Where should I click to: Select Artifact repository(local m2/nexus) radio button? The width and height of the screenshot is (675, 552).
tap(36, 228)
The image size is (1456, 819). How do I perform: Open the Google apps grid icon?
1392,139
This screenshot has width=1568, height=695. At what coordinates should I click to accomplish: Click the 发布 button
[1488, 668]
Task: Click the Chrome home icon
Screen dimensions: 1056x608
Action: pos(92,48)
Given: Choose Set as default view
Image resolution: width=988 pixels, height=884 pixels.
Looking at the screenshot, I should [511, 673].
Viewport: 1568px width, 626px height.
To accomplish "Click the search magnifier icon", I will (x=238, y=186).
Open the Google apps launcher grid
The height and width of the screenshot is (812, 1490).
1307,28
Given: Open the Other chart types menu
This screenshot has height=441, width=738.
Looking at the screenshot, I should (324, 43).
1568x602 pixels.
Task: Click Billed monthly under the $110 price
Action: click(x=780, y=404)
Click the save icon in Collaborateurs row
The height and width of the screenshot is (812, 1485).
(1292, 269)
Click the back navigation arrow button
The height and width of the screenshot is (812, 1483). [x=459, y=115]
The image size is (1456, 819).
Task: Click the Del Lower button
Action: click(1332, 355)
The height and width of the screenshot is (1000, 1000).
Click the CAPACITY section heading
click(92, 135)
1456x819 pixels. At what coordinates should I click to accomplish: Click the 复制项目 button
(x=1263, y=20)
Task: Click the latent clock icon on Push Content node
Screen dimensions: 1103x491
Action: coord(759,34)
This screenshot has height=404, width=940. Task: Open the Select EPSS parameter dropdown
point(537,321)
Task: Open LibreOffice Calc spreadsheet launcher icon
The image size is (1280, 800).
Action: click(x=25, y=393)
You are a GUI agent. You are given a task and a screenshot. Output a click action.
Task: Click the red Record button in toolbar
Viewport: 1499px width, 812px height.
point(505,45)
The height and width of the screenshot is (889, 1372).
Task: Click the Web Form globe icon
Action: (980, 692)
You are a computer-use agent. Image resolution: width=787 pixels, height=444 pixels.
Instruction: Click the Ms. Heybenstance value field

|---|

## TASK TO CARRY OUT
Repeat the data above word for word, everything from the line containing "Viewport: 1568px width, 626px height." down to the line containing "(1292, 269)", including both of those lines.

## WRITTEN RESPONSE
Viewport: 1568px width, 626px height.
To accomplish "Click the search magnifier icon", I will (x=238, y=186).
Open the Google apps launcher grid
The height and width of the screenshot is (812, 1490).
1307,28
Given: Open the Other chart types menu
This screenshot has height=441, width=738.
Looking at the screenshot, I should (324, 43).
1568x602 pixels.
Task: Click Billed monthly under the $110 price
Action: click(x=780, y=404)
Click the save icon in Collaborateurs row
The height and width of the screenshot is (812, 1485).
(1292, 269)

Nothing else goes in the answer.